WHAT IS BEING ASKED: Return the following listing word for word, with every line unchanged.

RECORDS FOR THIS EXERCISE:
========================================================================

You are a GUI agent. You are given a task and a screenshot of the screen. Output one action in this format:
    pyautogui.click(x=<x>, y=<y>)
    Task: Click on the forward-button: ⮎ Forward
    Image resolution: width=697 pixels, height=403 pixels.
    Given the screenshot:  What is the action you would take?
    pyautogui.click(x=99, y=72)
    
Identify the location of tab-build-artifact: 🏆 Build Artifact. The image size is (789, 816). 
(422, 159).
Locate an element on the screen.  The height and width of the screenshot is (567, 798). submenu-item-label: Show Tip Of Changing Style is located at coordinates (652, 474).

========================================================================

RESPONSE AREA:
You are a GUI agent. You are given a task and a screenshot of the screen. Output one action in this format:
    pyautogui.click(x=<x>, y=<y>)
    Task: Click on the forward-button: ⮎ Forward
    Image resolution: width=697 pixels, height=403 pixels.
    Given the screenshot:  What is the action you would take?
    pyautogui.click(x=99, y=72)
    
Identify the location of tab-build-artifact: 🏆 Build Artifact. The image size is (789, 816). 
(422, 159).
Locate an element on the screen.  The height and width of the screenshot is (567, 798). submenu-item-label: Show Tip Of Changing Style is located at coordinates (652, 474).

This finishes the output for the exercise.